Temuan dalam studi ini menunjukkan pentingnya pendidikan HIV/AIDS bagi keluarga dan anggota masyarakat, dan penyedia layanan kesehatan untuk menerima ODHA. Diperlukan perbaikan sistem dan pelayanan kesehatan untuk memenuhi kebutuhan ODHA, termasuk peran lembaga pemerintah dan non-pemerintah untuk meningkatkan pemberian pelayanan kesehatan kepada ODHA.[12]

Kesimpulan

Stigma terhadap orang dengan HIV/AIDS masih banyak dialami bahkan dari tenaga kesehatan tersendiri. Beberapa faktor yang mempengaruhi perilaku memberikan stigma terhadap ODHA oleh tenaga kesehatan adalah agama, ras, lokasi tempat bekerja, dan ketersediaan profilaksis pasca pajanan. Sebuah studi bahkan menunjukkan bahwa pengetahuan tentang penularan HIV tidak berkorelasi secara signifikan dengan skor stigma terkait HIV/AIDS.

Stigma yang diberikan pada pasien mempengaruhi hubungan dokter pasien yang akhirnya mempengaruhi proses terapi. Memang petugas kesehatan yang bekerja di klinik khusus HIV memiliki sikap stigma yang lebih rendah, tetapi ODHA lebih sungkan datang berobat ke sana karena takut status kesehatannya diketahui masyarakat.

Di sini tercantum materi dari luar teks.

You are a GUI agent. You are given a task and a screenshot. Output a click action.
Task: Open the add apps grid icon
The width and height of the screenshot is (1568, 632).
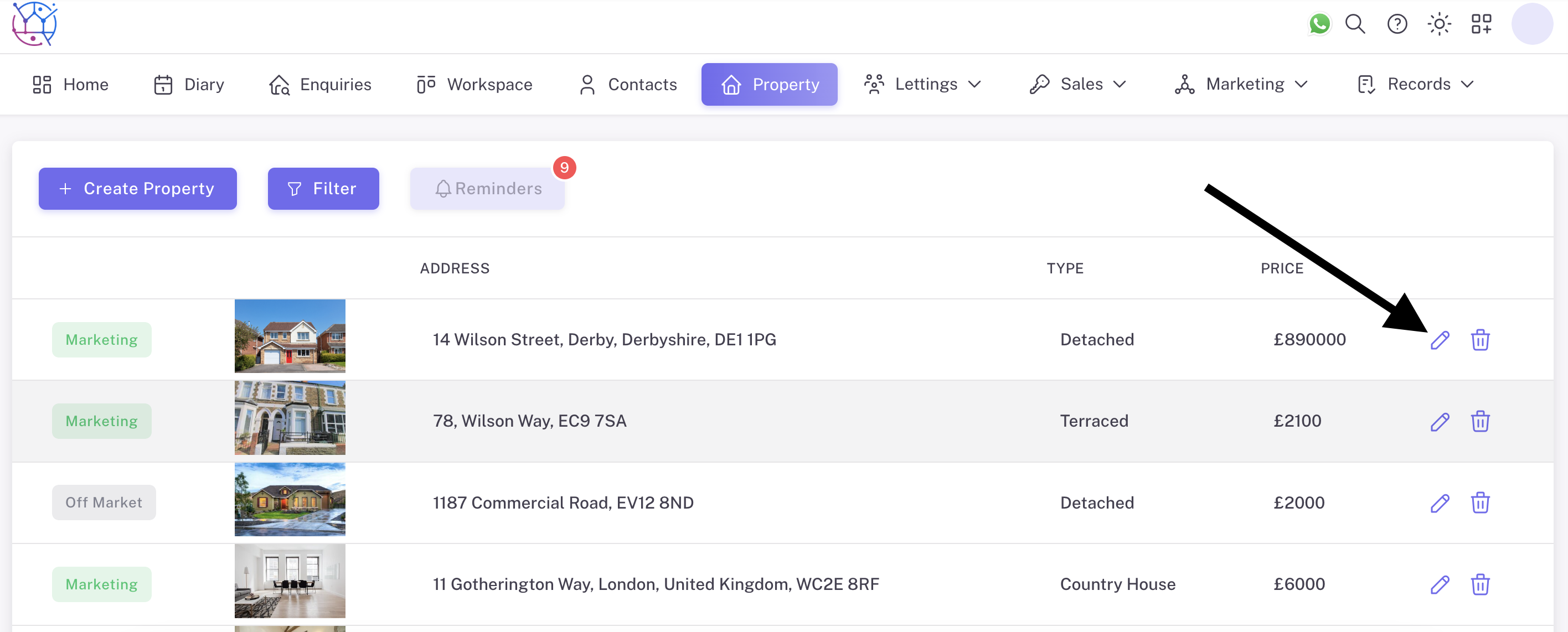[x=1481, y=24]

Diperlukan solusi terhadap masalah stigma dan diskriminasi tenaga kesehatan terhadap ODHA. Solusi yang dapat dilakukan adalah edukasi kepada mahasiswa di bidang kesehatan untuk mengerti mengenai stigma dan faktor yang mempengaruhi, penggunaan universal precautions (alat pelindung diri yang wajar) sudah cukup untuk pasien HIV, petugas kesehatan tidak melanggar hak kerahasiaan pasien, serta tempat pelayanan kesehatan perlu membuat sistem aturan yang mencegah terjadinya diskriminasi terhadap pasien HIV.